(EXCERPT)

Why May you ask? According to a recent study, children conceived in the month of May have a 10% higher risk of being born premature.

The study authors believe that may be a function of the expectant mother's increased exposure to the seasonal flu during January and February, exactly when a baby conceived in May is nearing term.  

"We were surprised that the relationship between potential flu exposure and premature birth appears to be so evident in the data," said study author Janet Currie, director of the Center for Health and Wellbeing at the Woodrow Wilson School at Princeton University. "There has been some recent work suggesting that flu can induce premature labor in women late in pregnancy, and our results appear to corroborate this."

Currie also added that if mothers-to-be received a flu shot they might not be at risk for premature labor due to flu infection.  While the study did provide an association between conception in the month of May and premature births, it did not prove a direct cause-and-effect.

To explore the potential impact of conception timing on infant health, the researchers analyzed data on roughly 647,000 mothers in the northeastern region of the United States. All the women had given birth to more than one child.

In addition to dates of birth and lengths of pregnancies, the data included information on maternal weight changes, race, education and smoking history.

The research team noted that by looking solely at the conception-to-birth experience of more than 1.4 million siblings (as opposed to non-related babies), they were able to compare apples to apples, and sidestep other complicating factors that might influence prematurity risk, such as a family's wealth or educational background.

The result: The authors identified a "sharp trough" in the length of pregnancies that began in May.

In addition to reviewing month-by-month conception records, researchers studied post-1997 influenza data from the U.S. Centers for Disease Control and Prevention and found a correlation between May conceptions and a significant increase in flu exposure during the third trimester of those pregnancies.

If you’re thinking about conceiving in the summer months, the research team found that those babies tended to weigh little bit more at birth than babies conceived at other times of the year. In the world of newborn babies, even an ounce can make a positive difference in health.

"The birth weight results suggest that infants conceived during the summer have higher birth weight in part because mothers tend to gain more weight during pregnancy when they conceive in summer," Currie said. "It seems likely that this is because they have a better diet, though we cannot directly observe that in our data.”

"We cannot rule out other factors that might also be important for pregnancy outcomes," she said. "But we think the message of our paper is that parents should take steps to guard against known problems," suggesting that the most practical thing pregnant women can do is simply eat well and get a seasonal flu shot. "That would probably be a more sensible approach then trying to time conception to avoid May."

Too many mother’s-to-be avoid getting flu shots because they fear that the vaccine my cause their baby harm. Studies have shown that the vaccine is perfectly safe for pregnant women.

The take away from this study appears to be that if you’re planning on getting pregnant – make sure that you are protected from influenza infection by getting the flu vaccine.  If possible, you might want to avoid conceiving in the month of May, and if you want a little bigger baby- try for the summer months.

(End EXCERPT)
(AVAILABLE DATA)

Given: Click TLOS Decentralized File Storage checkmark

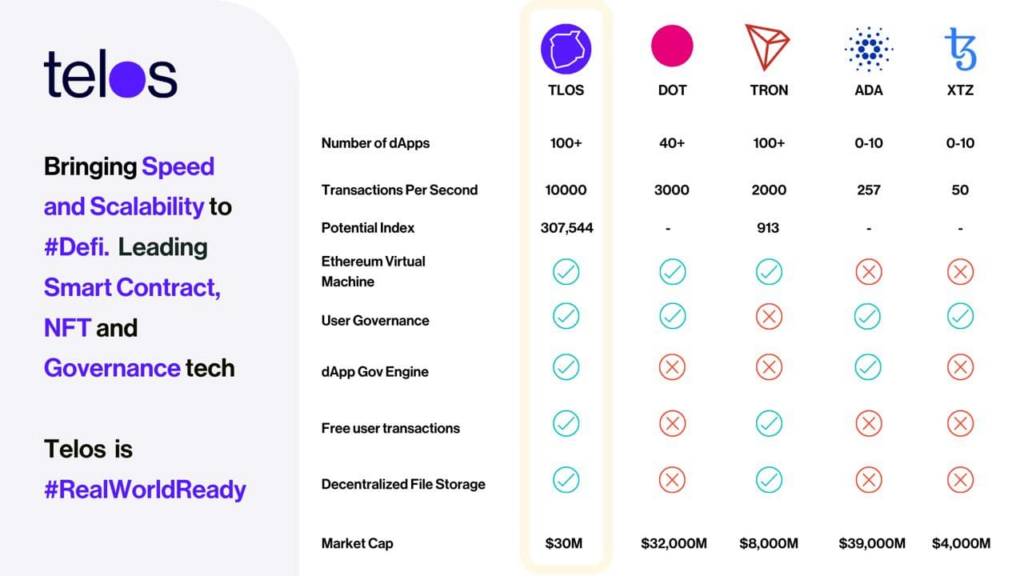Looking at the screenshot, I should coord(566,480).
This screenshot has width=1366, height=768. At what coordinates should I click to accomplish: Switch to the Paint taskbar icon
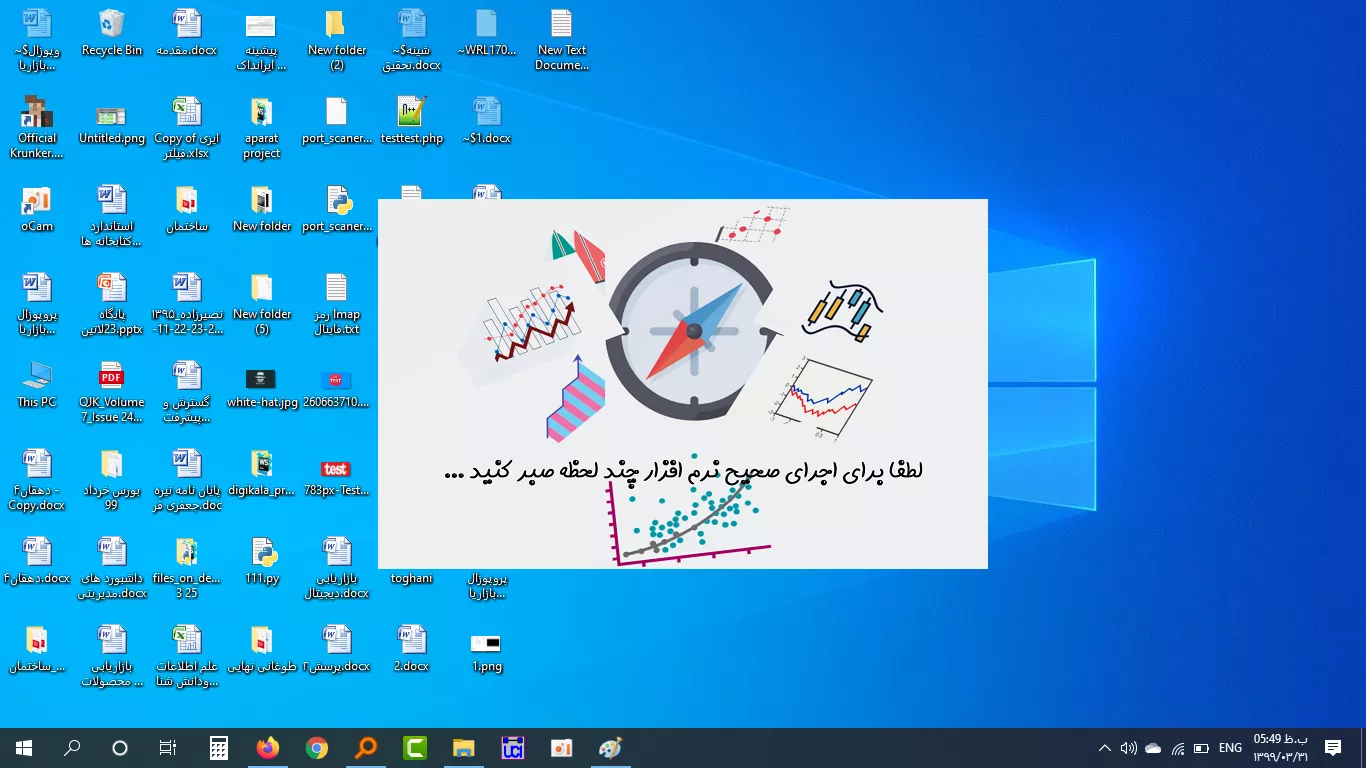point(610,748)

(End AVAILABLE DATA)
(AVAILABLE DATA)

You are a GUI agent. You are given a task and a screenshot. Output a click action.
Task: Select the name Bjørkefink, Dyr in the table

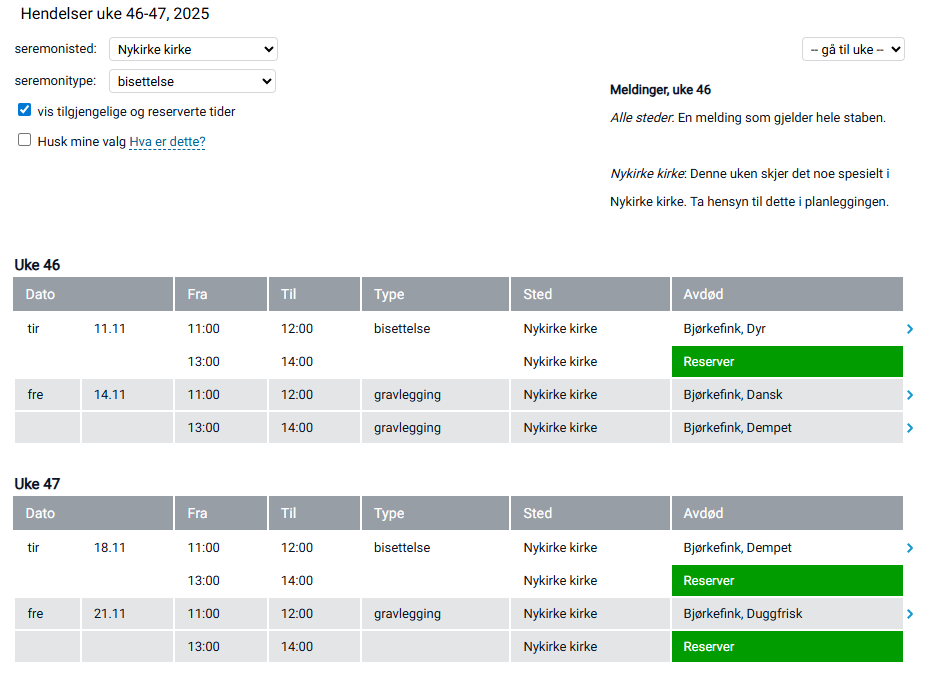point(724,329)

(End AVAILABLE DATA)

> _LIST OF TASKS_
1 – Reproduce the stretch of the article on conception month and premature birth from "In addition to dates" through "and smoking history.".
2 – Answer these questions from the article on conception month and premature birth:
(a) How much higher is the risk of premature birth for children conceived in May?
(b) Roughly how many mothers did the researchers analyze data on?
(c) Which agency supplied the post-1997 influenza data the researchers studied?

> _ANSWERS FOR THE TASKS_
1 –
In addition to dates of birth and lengths of pregnancies, the data included information on maternal weight changes, race, education and smoking history.

2 –
(a) 10% higher
(b) Roughly 647,000
(c) The U.S. Centers for Disease Control and Prevention